Data Block Start
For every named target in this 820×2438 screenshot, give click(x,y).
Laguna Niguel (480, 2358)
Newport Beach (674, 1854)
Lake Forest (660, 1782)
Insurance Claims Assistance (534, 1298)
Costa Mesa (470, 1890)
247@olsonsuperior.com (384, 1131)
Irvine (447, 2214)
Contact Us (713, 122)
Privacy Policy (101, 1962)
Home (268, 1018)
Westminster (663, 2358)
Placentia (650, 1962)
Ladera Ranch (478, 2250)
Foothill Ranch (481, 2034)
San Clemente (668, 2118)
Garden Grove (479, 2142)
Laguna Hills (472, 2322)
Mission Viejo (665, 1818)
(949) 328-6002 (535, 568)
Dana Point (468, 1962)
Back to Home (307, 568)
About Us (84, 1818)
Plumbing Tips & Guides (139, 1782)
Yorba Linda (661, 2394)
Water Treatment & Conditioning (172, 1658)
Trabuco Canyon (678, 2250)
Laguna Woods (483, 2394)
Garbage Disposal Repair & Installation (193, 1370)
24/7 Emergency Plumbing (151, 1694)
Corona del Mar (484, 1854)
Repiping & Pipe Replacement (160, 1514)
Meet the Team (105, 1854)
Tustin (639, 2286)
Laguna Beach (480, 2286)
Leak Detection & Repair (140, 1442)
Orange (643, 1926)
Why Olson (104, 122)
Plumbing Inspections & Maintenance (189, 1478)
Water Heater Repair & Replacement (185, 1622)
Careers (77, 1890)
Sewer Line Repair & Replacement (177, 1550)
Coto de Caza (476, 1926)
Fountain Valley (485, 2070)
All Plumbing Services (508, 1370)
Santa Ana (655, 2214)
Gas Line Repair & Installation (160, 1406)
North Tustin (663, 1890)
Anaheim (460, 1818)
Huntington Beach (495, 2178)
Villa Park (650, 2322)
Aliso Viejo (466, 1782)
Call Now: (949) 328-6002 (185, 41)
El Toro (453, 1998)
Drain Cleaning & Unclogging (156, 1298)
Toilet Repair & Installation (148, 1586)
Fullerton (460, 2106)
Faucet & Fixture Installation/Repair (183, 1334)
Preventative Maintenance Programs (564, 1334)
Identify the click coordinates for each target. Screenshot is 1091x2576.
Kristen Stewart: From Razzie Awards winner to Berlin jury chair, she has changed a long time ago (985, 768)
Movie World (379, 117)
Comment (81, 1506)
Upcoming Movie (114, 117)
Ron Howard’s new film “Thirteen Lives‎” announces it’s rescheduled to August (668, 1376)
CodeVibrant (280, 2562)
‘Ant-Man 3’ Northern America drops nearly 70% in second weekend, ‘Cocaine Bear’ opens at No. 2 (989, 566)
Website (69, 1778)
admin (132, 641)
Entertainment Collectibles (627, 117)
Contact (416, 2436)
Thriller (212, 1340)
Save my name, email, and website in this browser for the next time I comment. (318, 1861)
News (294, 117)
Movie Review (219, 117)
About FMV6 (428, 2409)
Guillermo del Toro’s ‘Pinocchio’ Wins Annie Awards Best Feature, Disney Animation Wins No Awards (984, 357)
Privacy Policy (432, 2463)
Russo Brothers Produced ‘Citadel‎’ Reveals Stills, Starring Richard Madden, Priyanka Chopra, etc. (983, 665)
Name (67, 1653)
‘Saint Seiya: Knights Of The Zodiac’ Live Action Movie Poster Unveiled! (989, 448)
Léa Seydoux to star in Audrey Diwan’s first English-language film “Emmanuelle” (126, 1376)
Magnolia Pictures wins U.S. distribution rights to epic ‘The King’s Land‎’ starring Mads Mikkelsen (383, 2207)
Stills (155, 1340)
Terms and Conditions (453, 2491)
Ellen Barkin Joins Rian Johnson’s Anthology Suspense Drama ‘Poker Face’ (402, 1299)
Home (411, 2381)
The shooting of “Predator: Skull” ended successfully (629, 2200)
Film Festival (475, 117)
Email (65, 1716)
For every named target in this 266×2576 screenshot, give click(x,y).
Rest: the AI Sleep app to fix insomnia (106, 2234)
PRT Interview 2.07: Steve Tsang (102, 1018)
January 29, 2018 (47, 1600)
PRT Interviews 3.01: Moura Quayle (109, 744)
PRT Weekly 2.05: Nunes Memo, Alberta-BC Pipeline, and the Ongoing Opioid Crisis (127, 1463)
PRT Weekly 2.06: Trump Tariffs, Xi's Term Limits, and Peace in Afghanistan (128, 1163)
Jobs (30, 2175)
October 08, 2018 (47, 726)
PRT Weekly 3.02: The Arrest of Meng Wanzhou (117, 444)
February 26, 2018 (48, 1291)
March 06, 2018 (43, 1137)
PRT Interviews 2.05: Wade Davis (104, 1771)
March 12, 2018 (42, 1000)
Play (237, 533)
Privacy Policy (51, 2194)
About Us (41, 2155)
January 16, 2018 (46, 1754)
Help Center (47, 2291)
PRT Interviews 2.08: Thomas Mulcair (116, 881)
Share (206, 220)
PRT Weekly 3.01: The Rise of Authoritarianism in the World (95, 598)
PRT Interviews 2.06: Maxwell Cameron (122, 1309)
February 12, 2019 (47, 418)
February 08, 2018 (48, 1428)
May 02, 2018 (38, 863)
Data Block End
* **Your goal**: Your answer must consist solely of the lines above between the line holding "Water Treatment & Conditioning (172, 1658)" and the line holding "Thriller (212, 1340)", inclusive, copied exactly.

* **Written answer**:
Water Treatment & Conditioning (172, 1658)
Trabuco Canyon (678, 2250)
Laguna Woods (483, 2394)
Garbage Disposal Repair & Installation (193, 1370)
24/7 Emergency Plumbing (151, 1694)
Corona del Mar (484, 1854)
Repiping & Pipe Replacement (160, 1514)
Meet the Team (105, 1854)
Tustin (639, 2286)
Laguna Beach (480, 2286)
Leak Detection & Repair (140, 1442)
Orange (643, 1926)
Why Olson (104, 122)
Plumbing Inspections & Maintenance (189, 1478)
Water Heater Repair & Replacement (185, 1622)
Careers (77, 1890)
Sewer Line Repair & Replacement (177, 1550)
Coto de Caza (476, 1926)
Fountain Valley (485, 2070)
All Plumbing Services (508, 1370)
Santa Ana (655, 2214)
Gas Line Repair & Installation (160, 1406)
North Tustin (663, 1890)
Anaheim (460, 1818)
Huntington Beach (495, 2178)
Villa Park (650, 2322)
Aliso Viejo (466, 1782)
Call Now: (949) 328-6002 (185, 41)
El Toro (453, 1998)
Drain Cleaning & Unclogging (156, 1298)
Toilet Repair & Installation (148, 1586)
Fullerton (460, 2106)
Faucet & Fixture Installation/Repair (183, 1334)
Preventative Maintenance Programs (564, 1334)
Identify the click coordinates for each target. Screenshot is 1091x2576.
Kristen Stewart: From Razzie Awards winner to Berlin jury chair, she has changed a long time ago (985, 768)
Movie World (379, 117)
Comment (81, 1506)
Upcoming Movie (114, 117)
Ron Howard’s new film “Thirteen Lives‎” announces it’s rescheduled to August (668, 1376)
CodeVibrant (280, 2562)
‘Ant-Man 3’ Northern America drops nearly 70% in second weekend, ‘Cocaine Bear’ opens at No. 2 (989, 566)
Website (69, 1778)
admin (132, 641)
Entertainment Collectibles (627, 117)
Contact (416, 2436)
Thriller (212, 1340)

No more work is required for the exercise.